§ Written problem
Starting at the first of the rows and ending with the line containing "will (x=582, y=496).", write those lines out again with "Divider" switched to "Separator" and nothing else changed.

━━━ Provided material

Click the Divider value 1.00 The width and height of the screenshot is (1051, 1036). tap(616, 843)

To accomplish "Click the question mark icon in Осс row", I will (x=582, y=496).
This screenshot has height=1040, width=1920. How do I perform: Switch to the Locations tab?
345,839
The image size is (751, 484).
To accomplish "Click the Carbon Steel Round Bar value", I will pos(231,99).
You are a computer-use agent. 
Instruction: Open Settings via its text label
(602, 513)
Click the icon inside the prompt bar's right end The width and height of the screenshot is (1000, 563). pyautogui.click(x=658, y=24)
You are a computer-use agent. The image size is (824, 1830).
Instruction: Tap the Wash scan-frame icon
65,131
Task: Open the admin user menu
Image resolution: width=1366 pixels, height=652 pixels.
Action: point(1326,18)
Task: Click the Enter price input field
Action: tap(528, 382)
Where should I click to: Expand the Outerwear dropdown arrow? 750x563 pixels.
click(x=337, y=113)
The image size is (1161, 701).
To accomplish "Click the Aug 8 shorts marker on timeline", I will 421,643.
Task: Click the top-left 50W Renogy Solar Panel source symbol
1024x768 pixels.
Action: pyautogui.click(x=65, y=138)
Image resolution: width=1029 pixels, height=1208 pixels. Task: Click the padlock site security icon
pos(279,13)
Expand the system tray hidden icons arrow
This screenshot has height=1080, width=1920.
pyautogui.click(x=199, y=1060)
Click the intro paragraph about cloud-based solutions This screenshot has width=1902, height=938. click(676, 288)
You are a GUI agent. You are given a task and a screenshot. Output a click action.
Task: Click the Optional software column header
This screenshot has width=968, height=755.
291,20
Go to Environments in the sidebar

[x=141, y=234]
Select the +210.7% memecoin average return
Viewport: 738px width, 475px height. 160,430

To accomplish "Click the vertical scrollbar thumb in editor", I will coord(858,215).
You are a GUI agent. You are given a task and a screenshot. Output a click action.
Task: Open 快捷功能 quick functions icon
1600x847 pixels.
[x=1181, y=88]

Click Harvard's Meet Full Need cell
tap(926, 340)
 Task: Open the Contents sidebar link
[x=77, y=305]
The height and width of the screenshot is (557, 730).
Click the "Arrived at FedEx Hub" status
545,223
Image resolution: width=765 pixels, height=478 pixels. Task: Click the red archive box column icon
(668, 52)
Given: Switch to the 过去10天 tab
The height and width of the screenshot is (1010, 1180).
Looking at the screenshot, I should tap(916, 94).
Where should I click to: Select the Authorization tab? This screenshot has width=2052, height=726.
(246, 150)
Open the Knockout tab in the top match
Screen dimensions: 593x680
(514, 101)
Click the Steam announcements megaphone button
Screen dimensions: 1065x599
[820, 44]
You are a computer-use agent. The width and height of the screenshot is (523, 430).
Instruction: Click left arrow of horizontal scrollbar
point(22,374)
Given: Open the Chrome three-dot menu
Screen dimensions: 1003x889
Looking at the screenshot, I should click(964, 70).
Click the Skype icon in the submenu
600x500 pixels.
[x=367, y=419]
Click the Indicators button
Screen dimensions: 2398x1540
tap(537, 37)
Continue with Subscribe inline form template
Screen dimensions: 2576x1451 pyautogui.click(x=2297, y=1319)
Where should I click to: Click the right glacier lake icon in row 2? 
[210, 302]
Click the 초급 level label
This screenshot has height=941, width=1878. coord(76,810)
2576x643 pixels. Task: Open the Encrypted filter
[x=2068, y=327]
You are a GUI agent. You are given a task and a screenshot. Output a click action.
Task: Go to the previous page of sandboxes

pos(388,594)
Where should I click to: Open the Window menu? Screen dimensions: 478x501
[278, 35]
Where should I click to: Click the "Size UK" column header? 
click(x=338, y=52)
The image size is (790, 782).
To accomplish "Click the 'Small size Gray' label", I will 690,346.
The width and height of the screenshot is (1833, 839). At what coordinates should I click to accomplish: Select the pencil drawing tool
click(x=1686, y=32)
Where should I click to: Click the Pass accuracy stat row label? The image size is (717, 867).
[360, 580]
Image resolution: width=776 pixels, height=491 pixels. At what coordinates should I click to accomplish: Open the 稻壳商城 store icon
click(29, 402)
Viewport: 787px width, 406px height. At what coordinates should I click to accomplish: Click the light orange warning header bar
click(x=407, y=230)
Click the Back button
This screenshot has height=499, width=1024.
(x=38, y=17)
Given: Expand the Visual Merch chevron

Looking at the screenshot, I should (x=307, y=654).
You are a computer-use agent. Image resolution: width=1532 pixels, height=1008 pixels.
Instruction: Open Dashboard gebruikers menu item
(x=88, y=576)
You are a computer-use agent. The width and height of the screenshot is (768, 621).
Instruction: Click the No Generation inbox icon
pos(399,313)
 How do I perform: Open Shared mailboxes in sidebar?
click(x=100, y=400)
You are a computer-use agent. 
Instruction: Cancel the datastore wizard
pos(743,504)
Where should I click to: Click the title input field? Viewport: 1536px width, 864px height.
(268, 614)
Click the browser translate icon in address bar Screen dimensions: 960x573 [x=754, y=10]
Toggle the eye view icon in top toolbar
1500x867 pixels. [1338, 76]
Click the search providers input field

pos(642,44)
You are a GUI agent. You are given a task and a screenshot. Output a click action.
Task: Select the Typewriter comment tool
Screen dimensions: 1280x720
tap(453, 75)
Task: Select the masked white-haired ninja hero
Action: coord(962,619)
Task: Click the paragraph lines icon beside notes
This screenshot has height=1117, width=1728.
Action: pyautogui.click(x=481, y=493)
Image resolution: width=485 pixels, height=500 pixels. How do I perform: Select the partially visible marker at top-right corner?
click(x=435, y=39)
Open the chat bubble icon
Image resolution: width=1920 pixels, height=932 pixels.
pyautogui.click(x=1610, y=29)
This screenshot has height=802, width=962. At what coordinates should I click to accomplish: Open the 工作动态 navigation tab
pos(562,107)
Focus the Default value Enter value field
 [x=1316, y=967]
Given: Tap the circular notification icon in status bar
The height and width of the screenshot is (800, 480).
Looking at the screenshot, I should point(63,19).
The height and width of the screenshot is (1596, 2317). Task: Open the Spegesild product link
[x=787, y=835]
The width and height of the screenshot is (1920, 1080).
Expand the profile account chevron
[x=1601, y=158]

━━━━━━

§ Task response
Click the Separator value 1.00 The width and height of the screenshot is (1051, 1036). tap(616, 843)

To accomplish "Click the question mark icon in Осс row", I will (x=582, y=496).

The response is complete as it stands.